Let's say the laser is now set in motion, moving with a velocity $v$ towards the stationary observer $S$. $S$ now sees that the harmonic oscillator generating the light wave moves in a frequency $f_o\gamma$ which thus should also be the frequency of the light wave observed by him.

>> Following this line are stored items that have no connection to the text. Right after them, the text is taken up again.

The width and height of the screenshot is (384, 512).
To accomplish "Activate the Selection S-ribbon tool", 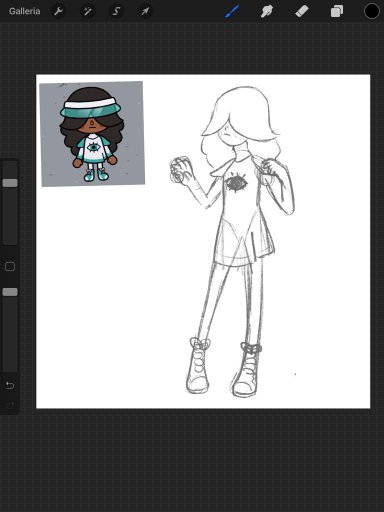I will 116,11.
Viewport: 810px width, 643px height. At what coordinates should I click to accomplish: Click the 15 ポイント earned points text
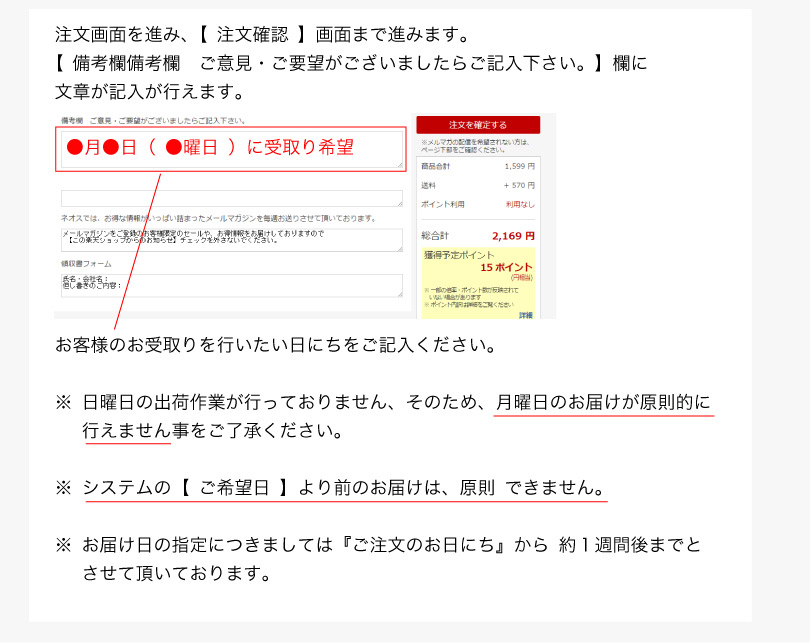506,268
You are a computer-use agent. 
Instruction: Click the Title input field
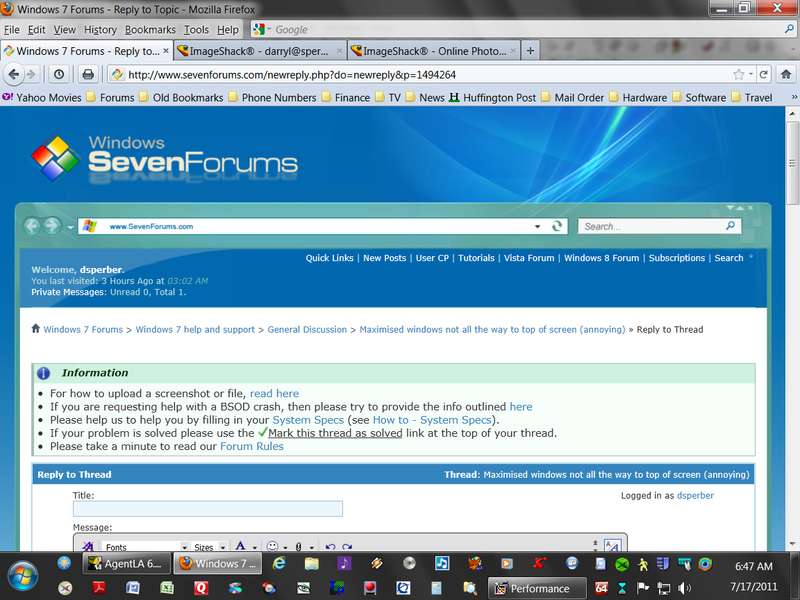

The wavelength of light is now observed by $S$ to:

$$\lambda= \frac{ c-v}{f} = \frac{ c-v}{f_o\gamma} = \frac{ c-v}{c\gamma}\lambda_o$$

The length of the stick carried by $L$ is now observed by $S$ to be: $$l=\frac {l_o}{\gamma}$$

Now, imagine that both the wavelength of the light and the length of the stick observed by $S$ when $L$ is moving are actually the same.

$$l=\lambda$$

$$\frac {l_o}{\gamma} = \frac{ c-v}{c\gamma}\lambda_o$$ $$ l_o = \frac{ c-v}{c}\lambda_o$$ $$l_o < \lambda_o$$ This would mean that $S$ observed that the length of the stick was less than the wavelength of the light when $L$ was stationary but when $L$ is in motion, they both contract to the same length.

$$l=\lambda $$ $$l_o < \lambda_o$$

Why would such two different lengths contract to be exactly the same? Or in other words, why would two different lengths face different degrees of contraction when both move with the same velocity?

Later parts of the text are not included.